**Set exercise:** Rewrite everything from the line containing "The image size is (539, 430)." down to the line containing "Action: (698, 694)", swapping "heading" for "title" and leaving the rest as it stands.

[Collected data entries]
▬▬▬▬▬▬▬▬▬▬

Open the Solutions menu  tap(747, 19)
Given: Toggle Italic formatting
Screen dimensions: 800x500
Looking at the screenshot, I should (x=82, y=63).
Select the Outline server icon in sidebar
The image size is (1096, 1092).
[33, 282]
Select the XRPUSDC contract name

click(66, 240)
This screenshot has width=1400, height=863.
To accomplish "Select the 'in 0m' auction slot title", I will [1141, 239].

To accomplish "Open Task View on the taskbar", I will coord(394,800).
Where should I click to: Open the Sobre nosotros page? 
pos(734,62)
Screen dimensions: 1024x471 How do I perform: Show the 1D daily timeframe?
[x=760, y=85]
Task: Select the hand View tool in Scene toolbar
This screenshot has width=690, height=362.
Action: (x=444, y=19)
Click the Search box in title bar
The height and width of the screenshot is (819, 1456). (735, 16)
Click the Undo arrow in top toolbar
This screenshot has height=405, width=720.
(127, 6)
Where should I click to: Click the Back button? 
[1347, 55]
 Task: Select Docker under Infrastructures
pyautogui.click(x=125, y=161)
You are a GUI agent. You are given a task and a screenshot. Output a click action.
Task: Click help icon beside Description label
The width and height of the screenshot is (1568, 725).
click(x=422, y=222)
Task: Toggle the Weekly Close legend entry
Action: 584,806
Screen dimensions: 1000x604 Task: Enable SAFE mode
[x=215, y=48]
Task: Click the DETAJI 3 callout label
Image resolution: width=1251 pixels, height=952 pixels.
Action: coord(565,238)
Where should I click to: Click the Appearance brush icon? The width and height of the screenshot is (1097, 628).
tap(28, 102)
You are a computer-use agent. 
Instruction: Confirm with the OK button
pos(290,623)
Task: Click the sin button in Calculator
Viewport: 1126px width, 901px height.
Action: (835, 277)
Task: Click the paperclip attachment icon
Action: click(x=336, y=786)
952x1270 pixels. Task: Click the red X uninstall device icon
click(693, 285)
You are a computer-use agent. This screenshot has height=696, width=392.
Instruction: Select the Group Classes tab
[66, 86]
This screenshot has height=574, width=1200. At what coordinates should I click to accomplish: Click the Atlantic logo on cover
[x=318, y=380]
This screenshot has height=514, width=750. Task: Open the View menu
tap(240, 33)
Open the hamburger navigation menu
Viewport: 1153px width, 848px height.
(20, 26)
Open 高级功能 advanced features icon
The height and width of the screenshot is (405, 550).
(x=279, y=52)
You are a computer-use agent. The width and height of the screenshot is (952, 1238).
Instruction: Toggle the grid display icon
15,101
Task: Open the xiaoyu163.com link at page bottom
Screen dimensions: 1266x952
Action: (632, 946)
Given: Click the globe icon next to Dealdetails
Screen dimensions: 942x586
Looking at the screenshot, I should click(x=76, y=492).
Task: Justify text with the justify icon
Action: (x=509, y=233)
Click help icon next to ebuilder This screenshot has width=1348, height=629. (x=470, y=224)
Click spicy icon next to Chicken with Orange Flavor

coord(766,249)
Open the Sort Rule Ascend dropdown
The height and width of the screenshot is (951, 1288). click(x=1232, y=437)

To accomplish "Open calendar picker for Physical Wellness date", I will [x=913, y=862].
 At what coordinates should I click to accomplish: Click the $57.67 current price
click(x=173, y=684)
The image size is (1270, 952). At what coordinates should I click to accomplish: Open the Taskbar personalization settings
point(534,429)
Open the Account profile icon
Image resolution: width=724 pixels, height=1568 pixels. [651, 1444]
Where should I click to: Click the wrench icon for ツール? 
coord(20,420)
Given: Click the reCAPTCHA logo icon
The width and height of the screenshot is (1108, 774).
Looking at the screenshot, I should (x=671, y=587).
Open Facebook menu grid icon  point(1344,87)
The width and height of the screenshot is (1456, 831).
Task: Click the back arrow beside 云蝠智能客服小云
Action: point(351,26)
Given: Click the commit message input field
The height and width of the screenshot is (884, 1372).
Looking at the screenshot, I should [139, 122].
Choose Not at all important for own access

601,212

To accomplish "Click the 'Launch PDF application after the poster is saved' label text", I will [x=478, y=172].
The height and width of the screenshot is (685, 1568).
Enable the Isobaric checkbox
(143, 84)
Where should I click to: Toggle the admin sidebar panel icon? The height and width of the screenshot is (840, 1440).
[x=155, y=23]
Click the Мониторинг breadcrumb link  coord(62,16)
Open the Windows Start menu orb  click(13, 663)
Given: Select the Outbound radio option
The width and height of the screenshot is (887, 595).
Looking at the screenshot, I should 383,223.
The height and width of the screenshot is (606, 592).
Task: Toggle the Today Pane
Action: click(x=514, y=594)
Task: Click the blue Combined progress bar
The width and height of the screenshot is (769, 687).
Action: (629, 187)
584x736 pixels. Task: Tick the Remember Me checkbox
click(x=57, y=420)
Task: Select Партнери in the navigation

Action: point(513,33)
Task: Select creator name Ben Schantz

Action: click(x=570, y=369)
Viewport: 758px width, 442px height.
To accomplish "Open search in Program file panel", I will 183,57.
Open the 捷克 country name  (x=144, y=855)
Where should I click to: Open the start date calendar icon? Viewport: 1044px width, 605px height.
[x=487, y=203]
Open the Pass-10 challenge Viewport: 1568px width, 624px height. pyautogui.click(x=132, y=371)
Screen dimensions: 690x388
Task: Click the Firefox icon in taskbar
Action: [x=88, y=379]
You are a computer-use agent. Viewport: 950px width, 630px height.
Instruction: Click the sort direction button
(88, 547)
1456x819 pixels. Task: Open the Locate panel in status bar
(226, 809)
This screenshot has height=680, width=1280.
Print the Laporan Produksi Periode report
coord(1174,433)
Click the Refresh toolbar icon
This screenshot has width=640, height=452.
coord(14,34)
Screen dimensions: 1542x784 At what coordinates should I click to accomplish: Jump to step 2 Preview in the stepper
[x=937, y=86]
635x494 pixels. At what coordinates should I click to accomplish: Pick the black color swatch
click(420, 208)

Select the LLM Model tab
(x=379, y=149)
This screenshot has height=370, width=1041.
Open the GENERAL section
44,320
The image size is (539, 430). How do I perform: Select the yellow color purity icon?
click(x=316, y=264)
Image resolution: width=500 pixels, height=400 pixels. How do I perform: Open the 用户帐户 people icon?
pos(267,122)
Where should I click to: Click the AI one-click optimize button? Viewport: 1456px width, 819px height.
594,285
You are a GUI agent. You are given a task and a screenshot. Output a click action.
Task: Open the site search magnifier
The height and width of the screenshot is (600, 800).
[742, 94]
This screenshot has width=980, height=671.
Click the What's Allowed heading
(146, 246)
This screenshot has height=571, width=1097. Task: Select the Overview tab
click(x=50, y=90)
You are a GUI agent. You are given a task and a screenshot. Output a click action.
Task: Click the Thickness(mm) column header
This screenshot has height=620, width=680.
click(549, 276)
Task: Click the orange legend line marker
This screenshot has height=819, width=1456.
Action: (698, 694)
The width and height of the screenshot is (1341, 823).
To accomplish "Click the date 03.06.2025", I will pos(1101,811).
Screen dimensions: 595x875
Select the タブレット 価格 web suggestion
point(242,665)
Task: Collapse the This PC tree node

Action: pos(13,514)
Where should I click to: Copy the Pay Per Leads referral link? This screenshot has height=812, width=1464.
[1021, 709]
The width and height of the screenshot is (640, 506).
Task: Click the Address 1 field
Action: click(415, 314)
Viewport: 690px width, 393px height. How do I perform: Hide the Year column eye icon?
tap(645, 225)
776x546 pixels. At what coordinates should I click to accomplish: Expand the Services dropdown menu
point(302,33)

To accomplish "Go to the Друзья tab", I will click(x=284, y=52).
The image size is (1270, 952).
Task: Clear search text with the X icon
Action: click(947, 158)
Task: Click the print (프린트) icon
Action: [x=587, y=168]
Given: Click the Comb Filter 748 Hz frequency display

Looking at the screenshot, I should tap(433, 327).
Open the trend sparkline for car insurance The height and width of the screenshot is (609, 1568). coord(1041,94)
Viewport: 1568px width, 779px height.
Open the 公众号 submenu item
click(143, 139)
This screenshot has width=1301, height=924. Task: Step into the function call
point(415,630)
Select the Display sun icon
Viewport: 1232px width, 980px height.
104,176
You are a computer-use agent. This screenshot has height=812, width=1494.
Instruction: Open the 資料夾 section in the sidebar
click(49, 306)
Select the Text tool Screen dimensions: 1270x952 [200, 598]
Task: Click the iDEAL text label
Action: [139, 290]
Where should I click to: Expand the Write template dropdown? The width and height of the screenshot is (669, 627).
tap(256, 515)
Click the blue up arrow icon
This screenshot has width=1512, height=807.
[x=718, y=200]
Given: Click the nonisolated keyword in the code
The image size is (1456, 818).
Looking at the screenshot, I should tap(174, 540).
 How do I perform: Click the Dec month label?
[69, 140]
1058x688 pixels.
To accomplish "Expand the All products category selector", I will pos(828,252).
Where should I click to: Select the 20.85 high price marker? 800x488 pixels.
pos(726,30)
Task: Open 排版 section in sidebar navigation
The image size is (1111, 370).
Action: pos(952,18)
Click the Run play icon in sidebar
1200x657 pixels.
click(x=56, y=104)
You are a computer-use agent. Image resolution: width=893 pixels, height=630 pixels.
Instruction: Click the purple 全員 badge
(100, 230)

▬▬▬▬▬▬▬▬▬▬

**Response to this exercise:**
The image size is (539, 430). How do I perform: Select the yellow color purity icon?
click(x=316, y=264)
Image resolution: width=500 pixels, height=400 pixels. How do I perform: Open the 用户帐户 people icon?
pos(267,122)
Where should I click to: Click the AI one-click optimize button? Viewport: 1456px width, 819px height.
594,285
You are a GUI agent. You are given a task and a screenshot. Output a click action.
Task: Open the site search magnifier
The height and width of the screenshot is (600, 800).
[742, 94]
This screenshot has width=980, height=671.
Click the What's Allowed title
(146, 246)
This screenshot has height=571, width=1097. Task: Select the Overview tab
click(x=50, y=90)
You are a GUI agent. You are given a task and a screenshot. Output a click action.
Task: Click the Thickness(mm) column header
This screenshot has height=620, width=680.
click(549, 276)
Task: Click the orange legend line marker
This screenshot has height=819, width=1456.
Action: (698, 694)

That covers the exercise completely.